CONSENT TO TREATMENT: I consent to rehabilitation and related services at Muscle Up Physical Therapy. In doing so, I understand, acknowledge and affirm that such rehab and related services may involve bodily contact, touching, and/ or direct contact of a sensitive nature (in office only)
TREATMENT OF MINORS: I, as a parent/ guardian of a minor receiving treatment hereunder, do hereby agree and understand that I have been advised to remain on the premise during any such treatment, and waive any claime I may have resulting from failure to do so.
LIABILITY: I know and agree that Muscle Up Physical Therapy is not responsible for loss or damage to person valuables.
WAIVER AND RELEASE: I hereby release, discharge, and acquit Muscle Up Physical Therapy, its agents, representatives, affiliates, employees, or assigns, of and from any and all liability, claim, demand, damage, cause of action, or loss of any kind arising out of or resulting from my refusal to accept, receive, or allow emergency and/ or medical services, including but not limited to ambulance service, Emergency Medical Technician, physician, or urgent care services.

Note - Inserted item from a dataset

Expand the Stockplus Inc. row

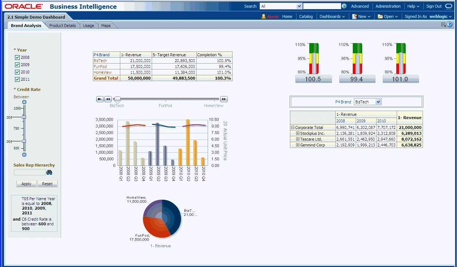[x=298, y=133]
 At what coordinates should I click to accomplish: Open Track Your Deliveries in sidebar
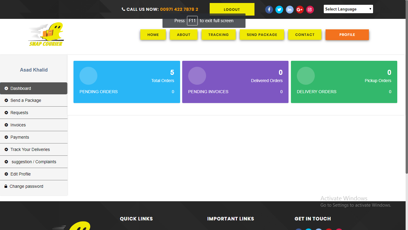[x=30, y=149]
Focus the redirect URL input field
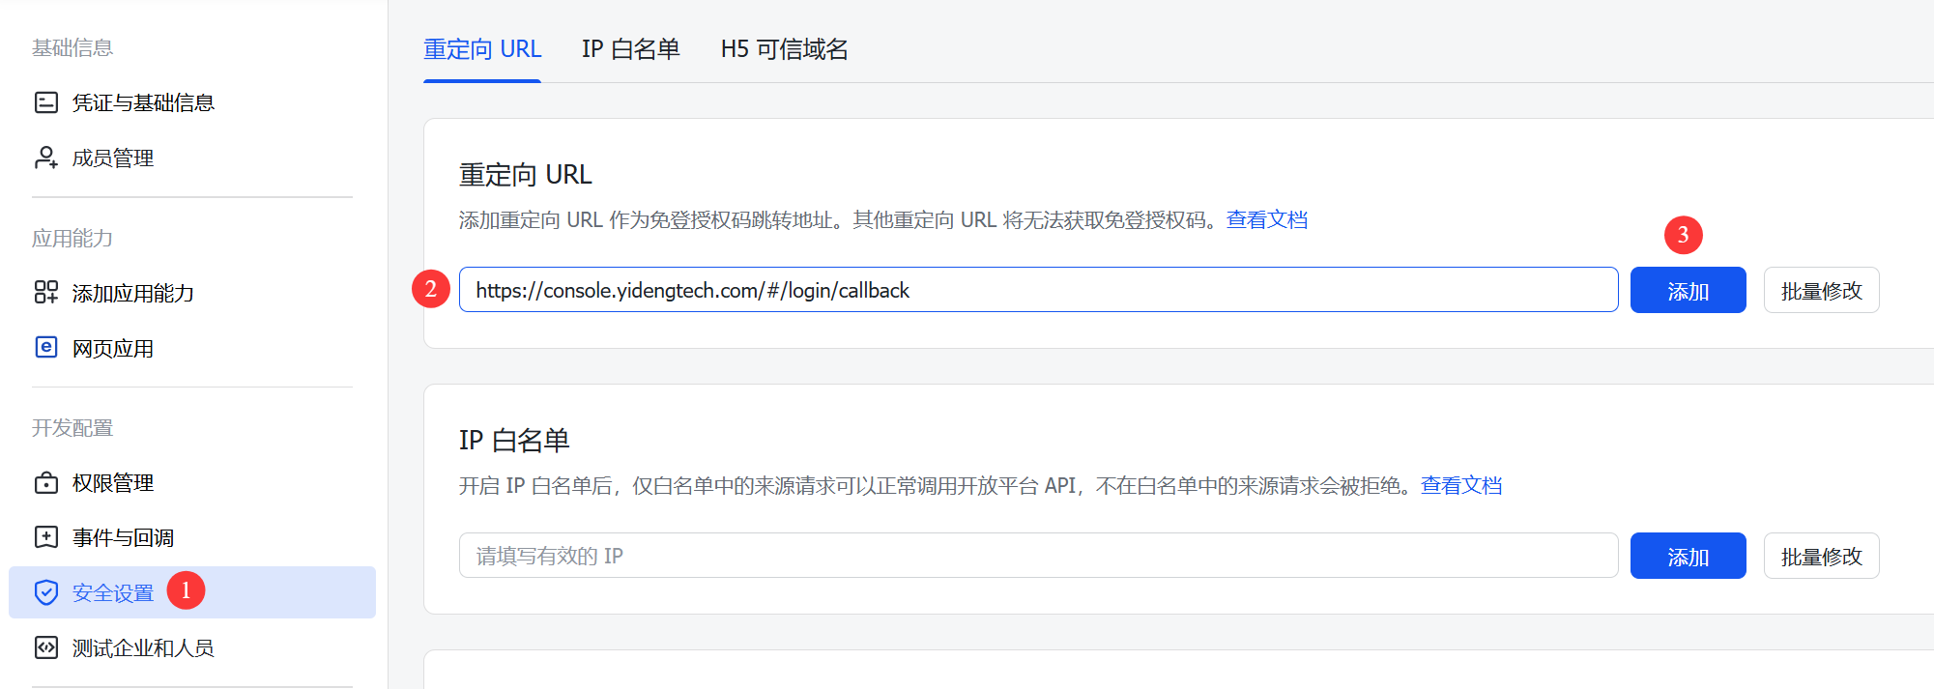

AUTHORIZATION OF PAYMENT: I understand fully I am responsible for paying for services rendered by Muscle Up Physical Therapy at the time of service. I also understand that if I cancel my appointment within 24 hours of my scheduled session, I am still responsible to pay Muscle Up Physical Therapy the full amount for the scheduled appointment upon returning for my next appointment. I hereby assign all benefits directly to Muscle Up Physical Therapy and also authorize release of any medical records necessary to facilitate my treatment to process medical claims and as otherwise permitted or required in the Notice of Privacy Practices.
BENEFIT VERIFICATION: I understand that Muscle Up Physical Therapy does not bill my insurance carrier directly, but will provide me with the necessary paperwork to submit a self-claim outside of my appointment time. By submitting a self-claim, I understand that my insurance carrier may or may not cover the services rendered and that I am ultimately financially responsible. Muscle Up Physical Therapy will provide medical records and receipts for services rendered at request.
NOTICE OF PRIVACY: I acknowledge receipt of Notice of Privacy Practices (click link below).
I understand that by writing my first and last name below, it replaces my signature with an electronic signature for this form.